Restoring Gulf of Mexico tuna and swordfish

Published by FiskerForum, 12-01-2018 · info@fiskerforum.dk

A small group of pelagic longline fishing vessel owners will take a six-month voluntary break, but will continue to fish with alternative gear, improving populations and supporting supply chains as NOAA and the National Fish and Wildlife Foundation kicked off 2018 with the second round of the Oceanic Fish Restoration Project.

The project aims to restore some of the damage resulting from the 2010 Deepwater Horizon oil spill in the Gulf of Mexico. Ten fishing vessel owners from Florida and Louisiana will take a break, also known as a repose, from using pelagic longline fishing gear for the next six months.

During those months, project participants have the option to harvest highly migratory species such as yellowfin tuna and swordfish using alternative fishing gear that results in low by-catch and fish mortality.

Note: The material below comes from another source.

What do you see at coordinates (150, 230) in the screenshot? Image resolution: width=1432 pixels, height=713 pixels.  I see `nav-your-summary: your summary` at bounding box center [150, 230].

Sea turtles and marine mammals, as well as other oceanic fish, have a better chance of surviving if accidentally caught with these alternative gears.

Participating vessel owners also get financial compensation to help offset lost revenue during the repose.

‘We understand that fishing businesses and communities depend on these oceanic resources, which are also critical components of the Gulf ecosystem,’ said Chris Oliver, Assistant Administrator for NOAA Fisheries. ‘Exciting innovations in gear reduce by-catch and restore fish populations, keeping local economies and the environment healthy.’

Throughout the project, NOAA Fisheries and the NFWF will continue working with participants, suppliers and researchers to improve results of the alternative gear and enhance product quality of caught fish.

Based on feedback from the 2017 pilot year, changes were made to add more at-sea days to fish using alternative gear, additional training to improve gear use, and more gear choices.

‘We had the opportunity to learn from the pilot, and through partnerships and engagement, made key enhancements to improve the project both for volunteer participants and members of the local supply chain,’ Chris Oliver said.

At the completion of the pilot year, all seven participants felt the experience was a positive one.

‘I found it very rewarding to be a part of the research and experiment with the new gear as well as to be a part of something that could help restore fish in the Gulf,’ one of the participating vessel owners commented

The project was included as one part of early restoration for the 2010 Deepwater Horizon oil spill. It is managed by NOAA Fisheries as one of four federal Open Ocean trustees working together on to restore habitat and fish, marine mammals, sea turtles and others in and around the Gulf of Mexico.